## To do
Your task is to repeat the entries exactly. Leave the pictures out.

## Data extract
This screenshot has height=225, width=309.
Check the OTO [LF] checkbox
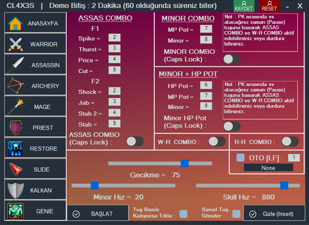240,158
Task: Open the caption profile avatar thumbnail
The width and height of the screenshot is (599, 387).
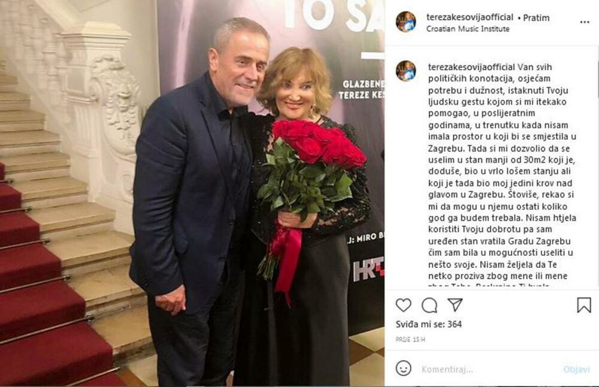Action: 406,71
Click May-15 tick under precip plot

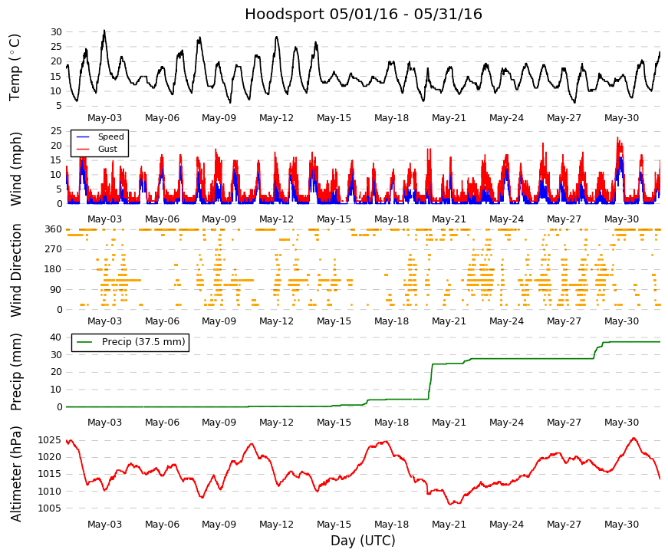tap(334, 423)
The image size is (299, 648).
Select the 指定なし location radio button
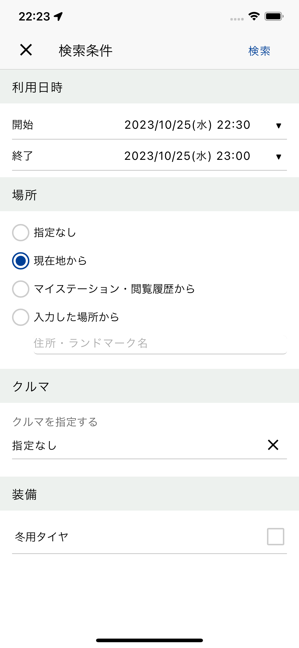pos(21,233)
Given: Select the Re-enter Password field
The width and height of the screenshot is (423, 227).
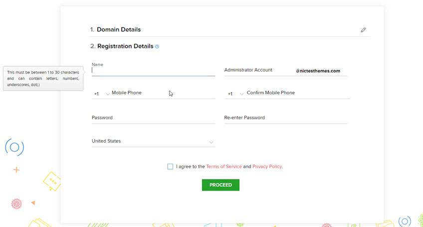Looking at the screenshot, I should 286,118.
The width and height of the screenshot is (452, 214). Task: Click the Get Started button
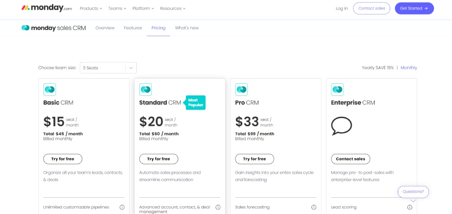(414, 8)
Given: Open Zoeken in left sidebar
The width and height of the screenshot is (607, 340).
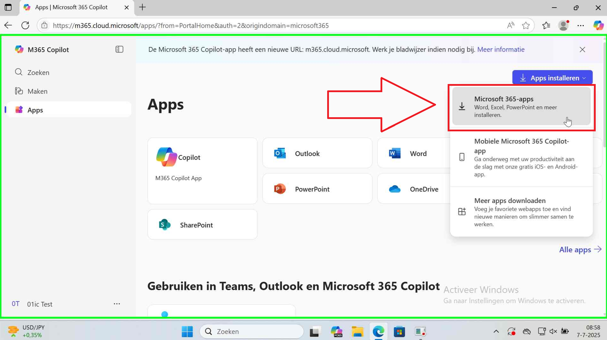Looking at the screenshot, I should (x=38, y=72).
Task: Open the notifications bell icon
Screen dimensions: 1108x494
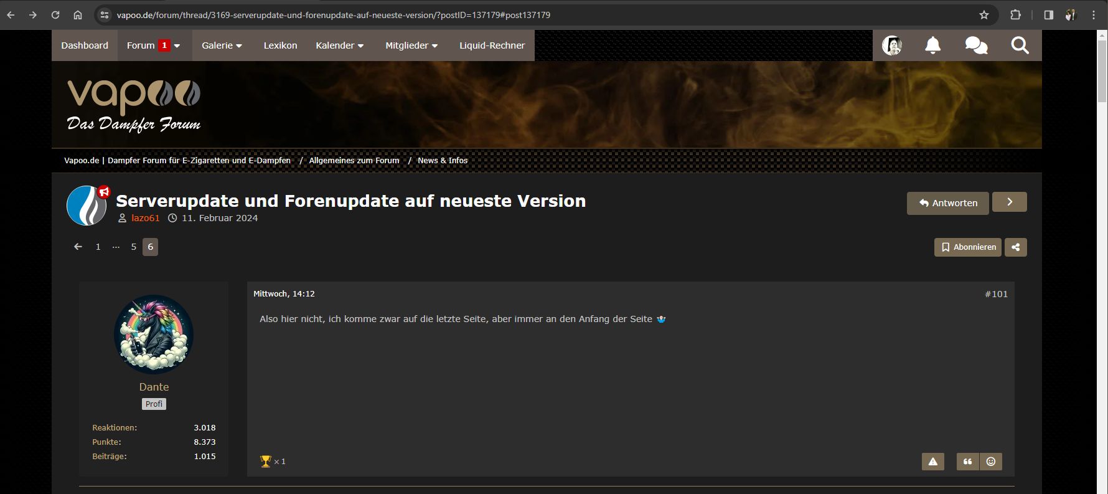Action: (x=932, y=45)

## Completed exercise
This screenshot has height=225, width=309.
Check the OTO [LF] checkbox
240,158
Task: Open the caption profile avatar thumbnail
The width and height of the screenshot is (599, 387).
Action: 406,71
Click May-15 tick under precip plot

tap(334, 423)
The image size is (299, 648).
Select the 指定なし location radio button
pos(21,233)
Given: Select the Re-enter Password field
The width and height of the screenshot is (423, 227).
Looking at the screenshot, I should 286,118.
The width and height of the screenshot is (452, 214). Task: Click the Get Started button
(414, 8)
Given: Open Zoeken in left sidebar
The width and height of the screenshot is (607, 340).
Looking at the screenshot, I should (x=38, y=72).
Task: Open the notifications bell icon
Screen dimensions: 1108x494
Action: (x=932, y=45)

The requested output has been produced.